Les expertises collectives 7 préconisent une prise en charge du TSPT par des soins adaptés et d’une durée de plusieurs mois après l’exposition à un évènement traumatisant. Dans le mois qui a suivi les attentats de novembre 2015, les Cellules d’urgence médico-psychologique (Cump) ont été déployées et des lieux d’accueil de terrain ad hoc ont été mis en place pour proposer un soutien psychologique à ces personnes ; au-delà de ce premier mois, les autorités sanitaires ont confié leur prise en charge au dispositif de santé mentale existant.

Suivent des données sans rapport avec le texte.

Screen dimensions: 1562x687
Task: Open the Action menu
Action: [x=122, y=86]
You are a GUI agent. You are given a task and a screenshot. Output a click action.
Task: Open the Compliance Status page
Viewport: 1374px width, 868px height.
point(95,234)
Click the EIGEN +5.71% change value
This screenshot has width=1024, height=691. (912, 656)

Afin de documenter les effets psychologiques des attentats de novembre 2015 et l’utilisation des services de soin, et d’orienter les réponses de santé publique à apporter à de tels événements, Santé publique France a lancé entre le 7 juillet et le 10 novembre 2016 (8 à 11 mois après les évènements) l’Enquête de santé publique post-attentats du 13 novembre (ESPA 13-Novembre), par questionnaire Web auprès des personnes fortement exposées (intervenants et civils). Ses objectifs étaient d’estimer, parmi les répondants, l’impact psychotraumatique de ces attentats et de mieux connaître l’utilisation des dispositifs de soins ainsi que les facteurs associés à cette utilisation.

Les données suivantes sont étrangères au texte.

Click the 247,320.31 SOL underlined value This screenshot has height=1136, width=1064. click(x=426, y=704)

Cet article présente les premiers résultats concernant l’impact psychotraumatique et l’utilisation des soins médico-psychologiques suivis et réguliers pour les répondants civils.

Méthode

La méthodologie de cette enquête s’inspire de celle développée pour l’étude IMPACTS (Investigation des manifestations sanitaires post-attentats et accompagnement des conduites thérapeutiques ou de soutien) menée 6 à 10 mois après les attentats survenus à Paris et en région parisienne en janvier 2015 (voir l’article de S. Vandentorren et coll. dans ce numéro). Elle a été adaptée aux conditions d’une interview par Web-questionnaire. La population concernée par l’enquête est celle dont l’exposition lors des attentats du 13 novembre répondait au critère A de la définition du DSM-5 d’un TSPT : les personnes qui avaient été directement menacées ou blessées (A1), les témoins directs de l’événement (A2), les personnes ayant appris brutalement l’implication dans ces événements d’une personne qu’elles considéraient comme proche, voire sa disparition (A3). Il a de plus été proposé de participer à l’enquête aux résidents civils qui ont été témoins de l’opération de police du 18 novembre effectuée dans un immeuble de la ville de Saint-Denis afin de neutraliser une cellule terroriste liée aux attentats. En effet, le personnel communal de cette ville avait alerté sur l’importance des expositions et de l’impact que cette intervention avait eu auprès des riverains des lieux de l’opération. L’enquête concernait aussi les personnes qui, étant intervenues dans la réponse à ces attentats, étaient ou avaient été exposées de façon répétée ou extrême aux caractéristiques aversives de l’événement. L’analyse de l’impact sur cette population spécifique fait l’objet d’un autre article du même numéro (Y. Motreff et coll.).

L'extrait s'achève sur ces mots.